Atividades -
(1) Enumere todas as pessoas identificadas pelo nome no texto sobre a morte na mata de Rio de Mouro.
(2) Prossiga o texto sobre a morte na mata de Rio de Mouro a partir da última frase apresentada.

Texto do exercício -
Estava morta na mata

[ Constata-se aqui que «o nosso demi-monde constitui sublime matéria romanesca».
Há quem coleccione recortes de fait-divers, precisamente porque a realidade é permanente fonte de espanto e, logo, de romance.
Há uns dias, guardei uma página do Correio da Manhã com uma história dessas.
Publico-a tal e qual, com a devida vénia, até porque, na sua aparente simplicidade, esta é uma história verdadeiramente bem contada. ]

Sintra: Cão encontra cadáver na mata de Rio de Mouro
Estava morta na mata

Morta à pancada, Isabel Rute foi encontrada, anteontem, por um cão que um popular passeava na mata de Rio de Mouro, no concelho de Sintra. Com 36 anos, a mulher vivia há oito com Vitorino, um homem “nascido a 11 de Março de 1969” que habita uma barraca, construída por si na referida mata.
O corpo da mulher foi encontrado a dezenas de metros da barraca. E segundo fonte policial já estaria cadáver há alguns dias.“A Rute estava coberta por uns ramos e já tinha lagartas”, especificou ao CM Vitorino, adiantando que junto do corpo estava uma tábua que ele reconheceu: “Era da barraca do João, o ‘Barbas’”.

Dados registados -

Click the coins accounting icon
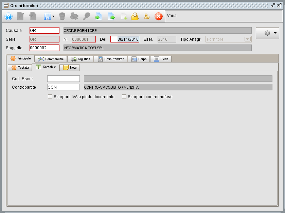The height and width of the screenshot is (213, 285). click(x=147, y=16)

Respostas das atividades -
(1) Isabel Rute; Vitorino; João, o "Barbas".

(2)
João é um homem que conhecia Rute e acolheu-a quando ela fugiu de casa, há cerca de duas semanas. Fugiu dos maus tratos que sofria de Vitorino. “Eu batia-lhe. E fui eu que lhe disse para se ir embora, para eu não lhe bater mais”, afirma.
Vitorino alega que ela lhe roubava coisas e que “apesar da porrada” gostava “muito dela”.“Eu adoro-a. Às vezes batia-lhe mas arrependia-me. Agora matá-la... Não era capaz disso.”
Vitorino coxeia, deficiência que ganhou num acidente de viação e que lhe dá a alcunha de ‘o coxo’.
Reformado devido à deficiência, recorre frequentemente à Santa Casa da Misericórdia. “Vou a Santa Apolónia comer e foi lá que conheci a Rute.”
Vitorino conheceu-a há oito anos, dormia ela na rua. “Era uma sem-abrigo”, diz, contando que Rute foi parar à rua depois de abandonar o marido, Jorge, que também a maltratava, e a filha de ambos, que hoje é uma mulher casada.
Vitorino lembra-se de, na altura, há oito anos, lhe ter perguntado: “A sr.ª Rute quer um tecto?”
Segundo fonte policial, Rute apresentou várias queixas de maus tratos contra Vitorino.
“Mas ela voltava sempre para ele porque tinha medo dele”, afirma ao CM um amigo da vítima, solicitando o anonimato.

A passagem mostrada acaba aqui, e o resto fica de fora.